For all these reasons, Julia Gillard has persevered through all the challenges to get this done.
She says education is the reason she got into politics and it is clearly something she dearly wants to accomplish.
Unfortunately, no state or territory signed up to an agreement over the $2 for $1 offer put forward by the government on Friday.
There is however nothing to suggest the states and territories have "abandoned" the reforms as The Weekend Australian stated on its front page.
There are complex and in depth discussions that need to be had over coming months and the prime minister acknowledged that when she placed a June 30 deadline on the negotiations, to allow for that to take place.
To say that because they didn't all sign on the dotted line after one meeting it's all over for reform, is nothing short of ridiculous.
South Australia, Tasmania, the ACT, New South Wales and to a lesser extent Victoria seem to be working through the issues to accommodate the reforms.
The states to be concerned about, as usual, are Queensland and Western Australia. Both Premier Barnett and Premier Newman seem to thrive on national attention and a battle of wills with Prime Minister Gillard, especially in this election year.
Both states refused to fund trial sites for the NDIS and both look set to severely disadvantage their people, yet again, on education.
Premier Barnett just fundamentally fails to grasp the reforms. He believes because his state is being offered the least amount of commonwealth funding it is "grossly inequitable".
In fact, if he took some time to understand what the changes are trying to achieve, he would understand the reason for that is his schools have the least room to move to achieve the desired SRS. Meaning he has, on average, the best resourced schooling system in the country.
Labor is trying to create equality, not entrench inequality. A concept, given his recent contribution to the GST distribution debate, that seems to continue to elude Premier Barnett.

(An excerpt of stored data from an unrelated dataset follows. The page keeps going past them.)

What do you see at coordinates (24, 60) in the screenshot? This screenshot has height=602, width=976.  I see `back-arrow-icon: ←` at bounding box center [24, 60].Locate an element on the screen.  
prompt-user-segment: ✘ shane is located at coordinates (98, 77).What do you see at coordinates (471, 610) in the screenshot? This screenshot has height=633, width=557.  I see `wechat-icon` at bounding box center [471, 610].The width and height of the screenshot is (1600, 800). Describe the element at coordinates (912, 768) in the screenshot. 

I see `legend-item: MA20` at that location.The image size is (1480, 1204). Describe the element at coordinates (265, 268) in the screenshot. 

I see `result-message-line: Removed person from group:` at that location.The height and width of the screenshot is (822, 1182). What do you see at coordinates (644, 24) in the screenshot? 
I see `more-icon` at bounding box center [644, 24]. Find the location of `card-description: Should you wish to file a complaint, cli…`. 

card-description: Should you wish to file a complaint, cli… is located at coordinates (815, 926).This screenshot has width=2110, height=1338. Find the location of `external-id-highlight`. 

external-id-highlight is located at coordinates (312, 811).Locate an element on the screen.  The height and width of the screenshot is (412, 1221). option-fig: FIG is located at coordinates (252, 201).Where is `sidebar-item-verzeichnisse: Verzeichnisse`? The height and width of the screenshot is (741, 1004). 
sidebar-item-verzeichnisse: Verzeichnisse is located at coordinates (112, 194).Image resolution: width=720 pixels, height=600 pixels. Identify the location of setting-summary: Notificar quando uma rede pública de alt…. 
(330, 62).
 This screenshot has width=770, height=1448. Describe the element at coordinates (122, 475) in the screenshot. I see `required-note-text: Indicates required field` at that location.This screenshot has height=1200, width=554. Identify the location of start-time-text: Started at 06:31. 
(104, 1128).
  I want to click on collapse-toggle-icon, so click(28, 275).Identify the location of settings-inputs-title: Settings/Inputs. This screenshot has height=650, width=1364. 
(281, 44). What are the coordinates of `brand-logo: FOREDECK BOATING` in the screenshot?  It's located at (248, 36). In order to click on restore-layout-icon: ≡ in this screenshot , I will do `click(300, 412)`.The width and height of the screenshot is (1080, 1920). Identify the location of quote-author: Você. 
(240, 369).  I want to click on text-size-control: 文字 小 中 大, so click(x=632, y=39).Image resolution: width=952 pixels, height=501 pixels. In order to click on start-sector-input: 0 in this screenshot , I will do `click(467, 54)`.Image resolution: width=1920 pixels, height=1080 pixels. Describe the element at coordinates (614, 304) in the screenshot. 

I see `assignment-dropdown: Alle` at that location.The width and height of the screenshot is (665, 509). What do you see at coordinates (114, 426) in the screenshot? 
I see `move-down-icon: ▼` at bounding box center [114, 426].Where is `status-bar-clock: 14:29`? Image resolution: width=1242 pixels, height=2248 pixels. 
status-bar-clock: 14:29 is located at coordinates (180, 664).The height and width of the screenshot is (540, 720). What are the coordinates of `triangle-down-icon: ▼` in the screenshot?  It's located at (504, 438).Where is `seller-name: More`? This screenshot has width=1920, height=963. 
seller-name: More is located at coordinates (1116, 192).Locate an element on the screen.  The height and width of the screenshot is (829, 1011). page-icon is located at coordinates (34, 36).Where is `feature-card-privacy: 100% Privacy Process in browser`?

Premier Newman looks more likely to acquiesce after much public protest. However, given his recent form on cutting services and denying desperately needed funding to a multitude of organisation and government departments nothing would surprise me.
A poll by Seven News released yesterday showed popular support for Queensland playing its part in the changes.
Tony Abbott has made it clear he would not pursue this agenda as it is "expensive and unnecessary". A line adopted by Shadow Education Spokesperson Christopher Pyne, who prefers to talk about "teacher quality and autonomy", restoring "traditional values" and removing the "black armband" view of Australian history — nothing but empty rhetoric and ideology.
Our nation needs these changes and almost everyone but some of the most important people in the discussion seem to understand that.
Time to put the national good ahead of politics. A foreign concept for Abbott and company it seems.
I'm just hoping this time it's not too much to ask.
(Disclosure: Matthew N. Donovan is a former ALP state candidate and is a Labor Party member.)